Task requirements
Exclude every picture. Output verbatim the lines from the one containing "Open the Companies menu item" to the end of the data.

****************************************

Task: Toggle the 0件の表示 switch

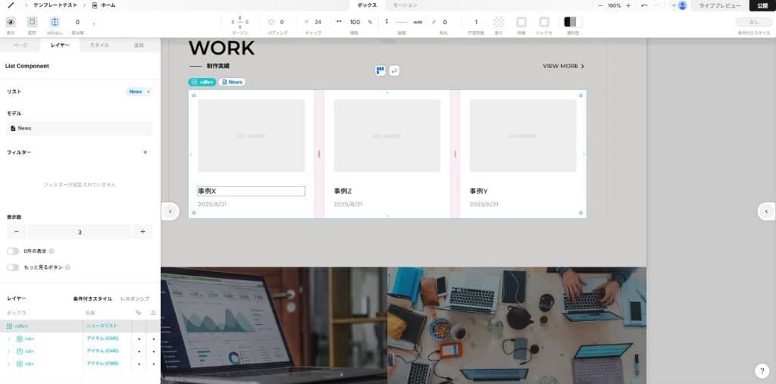Action: pos(13,251)
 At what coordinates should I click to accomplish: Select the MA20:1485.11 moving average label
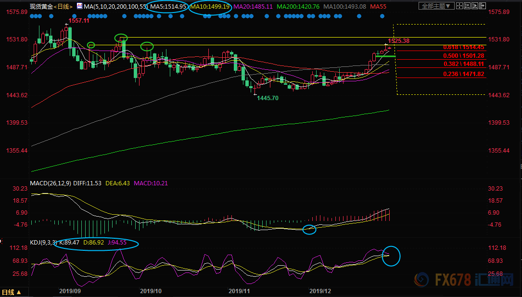pyautogui.click(x=254, y=6)
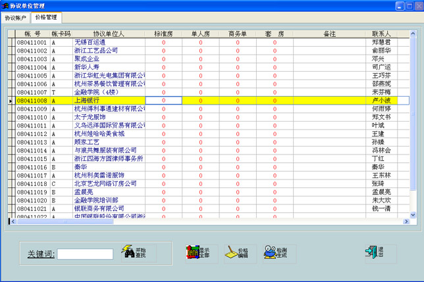Viewport: 424px width, 282px height.
Task: Select row indicator arrow for 上海银行
Action: click(x=10, y=101)
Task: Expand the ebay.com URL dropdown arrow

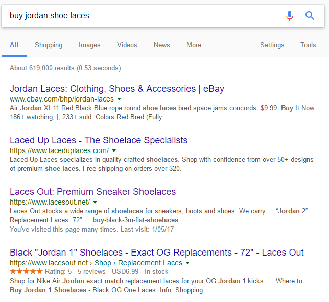Action: [119, 99]
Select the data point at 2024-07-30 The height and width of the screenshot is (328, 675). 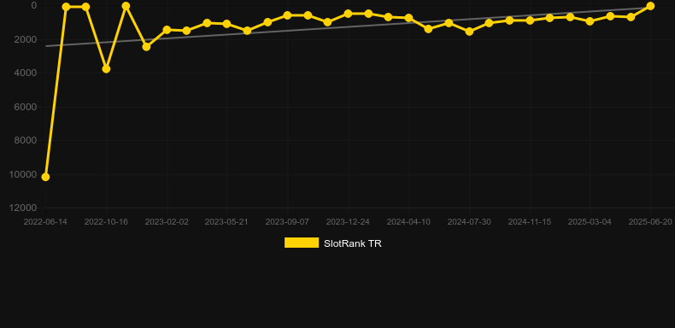469,32
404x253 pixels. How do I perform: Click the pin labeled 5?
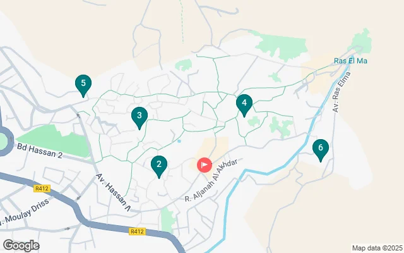(x=83, y=85)
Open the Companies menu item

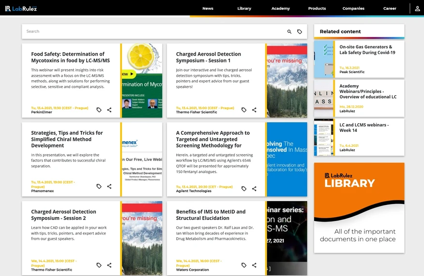[x=353, y=8]

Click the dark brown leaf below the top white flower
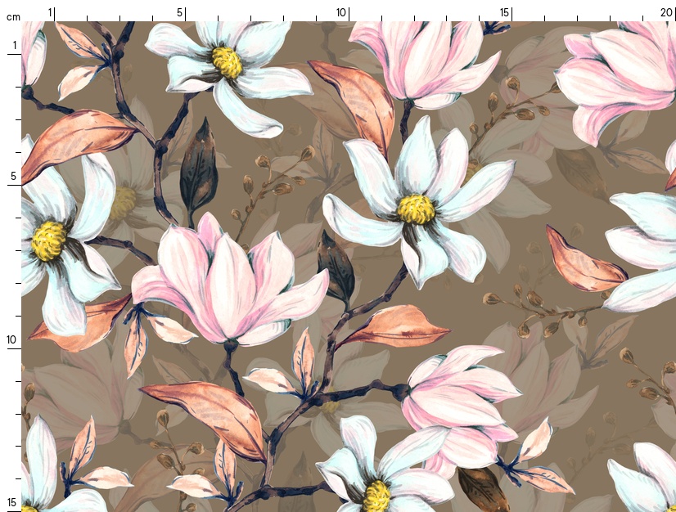[198, 169]
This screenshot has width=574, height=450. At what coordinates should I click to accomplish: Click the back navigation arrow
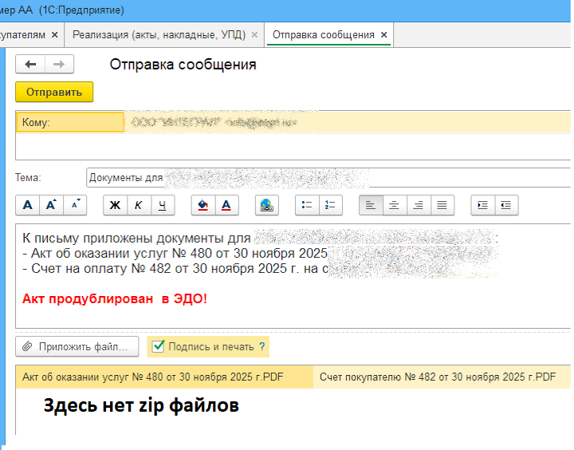point(30,65)

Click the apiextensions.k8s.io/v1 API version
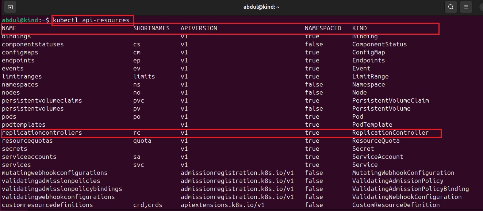point(222,205)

****************************************

Response to the task
Open the Companies menu item

[x=353, y=8]

Click the dark brown leaf below the top white flower
[198, 169]
This screenshot has width=574, height=450. At what coordinates should I click to accomplish: Click the back navigation arrow
point(30,65)

Click the apiextensions.k8s.io/v1 API version
point(222,205)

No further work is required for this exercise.